Intended for healthcare professionals

Views & Reviews No Holds Barred

Margaret McCartney: Taking patient safety seriously means minimum staffing levels

BMJ 2015; 351 doi: https://doi.org/10.1136/bmj.h3903 (Published 27 July 2015) Cite this as: BMJ 2015;351:h3903
  1. Margaret McCartney, general practitioner, Glasgow
  1. margaret{at}margaretmccartney.com

What is essential care? Being clean, washed, dressed. Being helped to eat, drink, use the toilet. Receiving appropriate drugs on time. Being able to rest. Being treated humanely and with kindness. Being monitored properly. Being noticed when in pain or distressed, if blood pressure falls, if agitated, or if the bathroom door has been locked for so long that something may be seriously wrong.

Basic healthcare is far beyond “basic”; it is everything. Without it, patients are not safe.

The evidence that having more staff is associated with longer survival has been accumulating and should be difficult to ignore.1 2 3 Strikingly, a nurse looking after one extra patient is associated with a 7% increase in the likelihood of patient death within 30 days of admission (the overall death rate in this study was 1.3%). In English stroke units, having 1.5 rather than three nurses for each 10 beds is associated with one extra death within a month, in every 25 patients admitted.4

It comes as no surprise to anyone who has been rushing around like a proverbial blue arsed fly that understaffing is associated with mistakes and near misses.5 6 But poor staffing doesn’t just risk poor care for patients; it also risks chronic stress and burnout among staff.7

And our politicians seem not to have understood. The former health secretary, Andrew Lansley, said in 2011 that understaffing “is no excuse. We’re talking about the incorrect administration of insulin, putting someone in a boiling hot bath, or failing to identify a patient using their name.

“That isn’t because you’re understaffed, that is because you are doing it wrong and because there is no process by which that is properly checked.”8 Yet the best people can make the worst mistakes, when the environment allows.9

This is also about quality. To promote good deaths, for example, we need the stalwarts of its delivery—our district nurses—to help us. In 2013 England had 5739 district nurses, half as many as in 2002 (10 446).4 5 With their numbers so depleted, how can we deliver good, hands-on care?
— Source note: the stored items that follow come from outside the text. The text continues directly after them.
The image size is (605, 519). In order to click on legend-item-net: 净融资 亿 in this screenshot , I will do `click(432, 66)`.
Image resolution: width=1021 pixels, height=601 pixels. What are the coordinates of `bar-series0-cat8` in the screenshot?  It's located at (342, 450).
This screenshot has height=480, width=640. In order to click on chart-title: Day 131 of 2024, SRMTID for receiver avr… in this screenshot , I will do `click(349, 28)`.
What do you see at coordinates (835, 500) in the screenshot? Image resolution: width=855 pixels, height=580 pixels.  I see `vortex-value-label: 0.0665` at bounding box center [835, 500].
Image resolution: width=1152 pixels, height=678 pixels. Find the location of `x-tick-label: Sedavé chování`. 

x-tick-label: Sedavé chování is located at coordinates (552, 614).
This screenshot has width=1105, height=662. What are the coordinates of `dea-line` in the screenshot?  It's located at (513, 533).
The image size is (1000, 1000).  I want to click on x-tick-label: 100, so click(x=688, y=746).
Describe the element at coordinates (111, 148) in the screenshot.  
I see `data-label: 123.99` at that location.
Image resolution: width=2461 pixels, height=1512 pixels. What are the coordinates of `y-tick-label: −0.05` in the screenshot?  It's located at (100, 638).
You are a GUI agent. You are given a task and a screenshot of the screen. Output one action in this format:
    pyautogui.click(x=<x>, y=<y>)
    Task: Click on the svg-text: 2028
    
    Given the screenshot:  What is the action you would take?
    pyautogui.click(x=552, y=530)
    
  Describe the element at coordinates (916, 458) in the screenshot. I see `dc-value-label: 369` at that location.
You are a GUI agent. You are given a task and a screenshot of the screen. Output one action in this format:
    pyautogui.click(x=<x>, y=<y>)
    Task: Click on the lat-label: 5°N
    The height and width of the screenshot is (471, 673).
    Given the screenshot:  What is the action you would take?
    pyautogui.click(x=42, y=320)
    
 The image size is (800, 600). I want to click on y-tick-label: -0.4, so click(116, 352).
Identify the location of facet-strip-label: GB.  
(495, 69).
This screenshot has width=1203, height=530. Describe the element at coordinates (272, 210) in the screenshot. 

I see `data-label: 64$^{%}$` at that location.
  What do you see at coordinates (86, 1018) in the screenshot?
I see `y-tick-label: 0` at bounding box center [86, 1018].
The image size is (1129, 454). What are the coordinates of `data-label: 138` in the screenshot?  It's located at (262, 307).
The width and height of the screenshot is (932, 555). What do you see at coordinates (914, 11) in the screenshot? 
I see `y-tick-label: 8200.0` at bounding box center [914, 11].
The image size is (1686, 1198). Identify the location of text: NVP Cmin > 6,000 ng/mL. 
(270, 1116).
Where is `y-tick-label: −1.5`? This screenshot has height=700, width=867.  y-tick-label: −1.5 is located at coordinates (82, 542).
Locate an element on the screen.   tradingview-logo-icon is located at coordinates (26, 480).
The truth is that we are not taking patient safety seriously enough to implement safe staffing levels. The current health secretary, Jeremy Hunt, said in 2013 that he would reject calls for minimum staffing levels,10 even though a report by the healthcare safety guru Donald Berwick stated, “Staffing levels should be consistent with the scientific evidence on safe staffing, adjusted to patient acuity and the local context.”11

The National Institute for Health and Care Excellence has ruled on safe staffing in acute, emergency, and maternity care but has been told by NHS England to abandon further analysis.12 Bravo to them for publishing it anyway. If staffing were a drug, doctors would be ordered to prescribe more of it. The lack of evidence on implementing safe staffing levels is a scandal.

Notes

Cite this as: BMJ 2015;351:h3903

Footnotes

  • Competing interests: I have read and understood the BMJ policy on declaration of interests and declare the following interests: I’m an NHS GP partner, with income partly dependent on Quality and Outcomes Framework points. I’m a part time undergraduate tutor at the University of Glasgow. I’ve written two books and earn from broadcast and written freelance journalism. I’m an unpaid patron of Healthwatch. I make a monthly donation to Keep Our NHS Public. I’m a member of Medact. I’m occasionally paid for time, travel, and accommodation to give talks or have locum fees paid to allow me to give talks but never for any drug or public relations company. I was elected to the national council of the Royal College of General Practitioners in 2013 and am chair of its standing group on overdiagnosis. I have invested a small amount of money in a social enterprise, Who Made Your Pants?

  • Provenance and peer review: Commissioned; not externally peer reviewed.